━━ Extracted information
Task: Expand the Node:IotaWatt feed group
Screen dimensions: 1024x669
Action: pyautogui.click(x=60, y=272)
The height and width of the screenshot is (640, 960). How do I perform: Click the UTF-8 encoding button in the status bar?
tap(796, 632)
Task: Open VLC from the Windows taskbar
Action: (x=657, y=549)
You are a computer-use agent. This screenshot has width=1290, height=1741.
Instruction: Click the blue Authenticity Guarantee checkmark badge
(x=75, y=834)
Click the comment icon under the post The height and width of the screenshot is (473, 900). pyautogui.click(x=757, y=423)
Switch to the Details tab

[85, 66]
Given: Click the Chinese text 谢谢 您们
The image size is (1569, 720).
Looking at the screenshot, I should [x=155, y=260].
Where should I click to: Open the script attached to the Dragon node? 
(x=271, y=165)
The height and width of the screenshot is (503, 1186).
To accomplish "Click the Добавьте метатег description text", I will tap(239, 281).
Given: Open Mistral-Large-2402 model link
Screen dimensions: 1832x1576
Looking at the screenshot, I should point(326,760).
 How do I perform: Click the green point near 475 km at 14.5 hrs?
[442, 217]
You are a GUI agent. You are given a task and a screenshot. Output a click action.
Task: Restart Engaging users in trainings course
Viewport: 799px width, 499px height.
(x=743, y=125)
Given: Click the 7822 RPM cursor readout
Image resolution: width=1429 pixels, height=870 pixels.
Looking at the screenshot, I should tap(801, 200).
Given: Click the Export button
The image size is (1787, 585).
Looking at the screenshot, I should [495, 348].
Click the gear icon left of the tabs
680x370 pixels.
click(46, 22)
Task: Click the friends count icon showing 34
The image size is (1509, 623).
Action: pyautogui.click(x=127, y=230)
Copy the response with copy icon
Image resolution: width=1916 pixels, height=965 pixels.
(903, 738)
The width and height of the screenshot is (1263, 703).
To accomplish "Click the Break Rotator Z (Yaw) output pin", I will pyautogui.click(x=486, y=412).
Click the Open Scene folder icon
━━━━
→ Exercise prompt: What are the lines above, starting at the one with "How do I perform: Click the green" and ending at the one with "Given: Click the 7822 RPM cursor readout"? Give them again exactly, and only them.

→ Solution for this problem:
 How do I perform: Click the green point near 475 km at 14.5 hrs?
[442, 217]
You are a GUI agent. You are given a task and a screenshot. Output a click action.
Task: Restart Engaging users in trainings course
Viewport: 799px width, 499px height.
(x=743, y=125)
Given: Click the 7822 RPM cursor readout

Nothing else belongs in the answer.